Depending on the problem, different treatment options are available. The most common is an IVF procedure. However, there is no guarantee that it will work the first time around if at all. In the meantime, you need coping mechanisms to get you through this difficult time.

Here are some of the things couples should contemplate when diagnosed with fertility problems:

  1. Take your mind off the problem

Obsessing over the problem doesn’t make it go away. It induces stress and depression which could further hamper your attempts to fall pregnant. A positive frame of mind is essential.

There are many different options for couples to try:

Exercise is important. Your doctor will advise you that losing a few pounds and improving your fitness levels could have a positive effect on your fertility. Try a gym membership, walking club, or a new sport. It might take a while to find what works for you. Make sure the exercise you choose is something you enjoy.

Take up a hobby together or individually. Trying something completely new gives you something else to think about and look forward to doing. There are many hobbies for you to try. Look for something you’ve always wanted to do but couldn’t for some reason.

  1. Talk about it

Bottling up your feelings of intense pain is hazardous for your mental and physical health. As a couple, you should be communicating with each other. Fertility problems place a massive strain on a relationship.

Diminishing communication may damage the relationship permanently. Seek couples’ counseling immediately if you sense that this is starting to happen.

Don’t limit yourself to talking only to your partner. Speak to family members and friends who can support you during this time. Knowing that people are thinking about you and praying for you is comforting.

Ask the people you choose to confide in to maintain your confidence by not spreading the story. People who genuinely care about you won’t gossip, and they won’t push you for more details than you’re prepared to share.

Seek help from a mental healthcare professional if you start to develop symptoms of depression. It is perfectly normal to feel depressed about the situation. In most cases, you need someone objective to talk to who can offer you advice on how to cope. Should the depression become severe, you may need medication to help you.

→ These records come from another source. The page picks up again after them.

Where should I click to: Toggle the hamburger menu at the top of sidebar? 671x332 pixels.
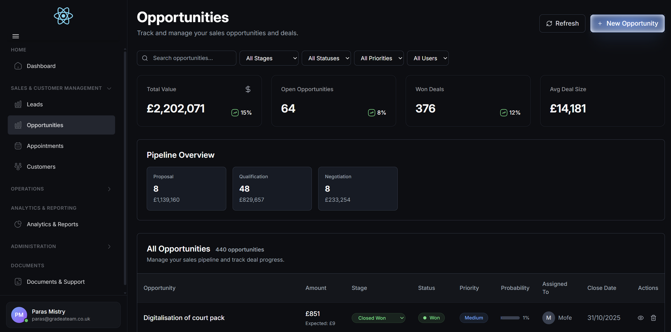15,36
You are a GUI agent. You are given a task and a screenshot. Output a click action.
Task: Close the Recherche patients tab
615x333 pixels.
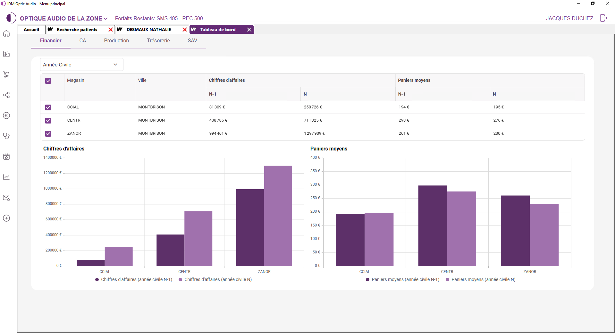[111, 30]
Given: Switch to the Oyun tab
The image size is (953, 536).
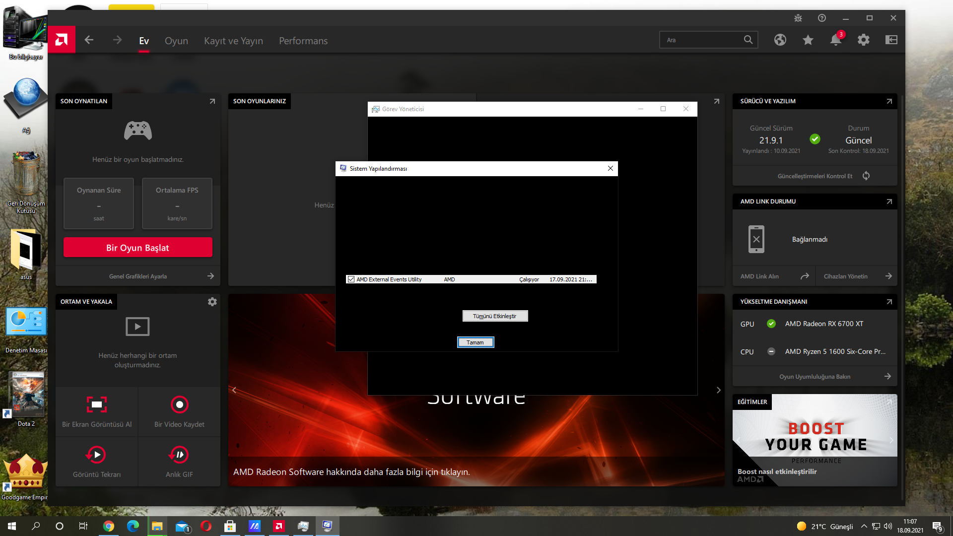Looking at the screenshot, I should pos(176,41).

  1. Look toward the future

As much as there is help available, you need to prepare yourself for the fact that it may not be successful. It is unfair and painful, but it could become a reality. If it does, you need to know how to respond.

Don’t allow the ability to have a child to define who you are as a person. Thinking that being a parent is the only key to happiness will only make the disappointment worse. Not being able to have a child may change the way you planned your life, but it doesn’t mean you can’t have a life.

Regrets should not be a part of childless life. Above all, remember that being a real mom or dad is not merely about biology. A man may impregnate a woman, but that doesn’t make him a daddy. Similarly, a woman may fall pregnant, but that doesn’t make her a mommy. Infertility is not the end of the road in your quest to become a parent.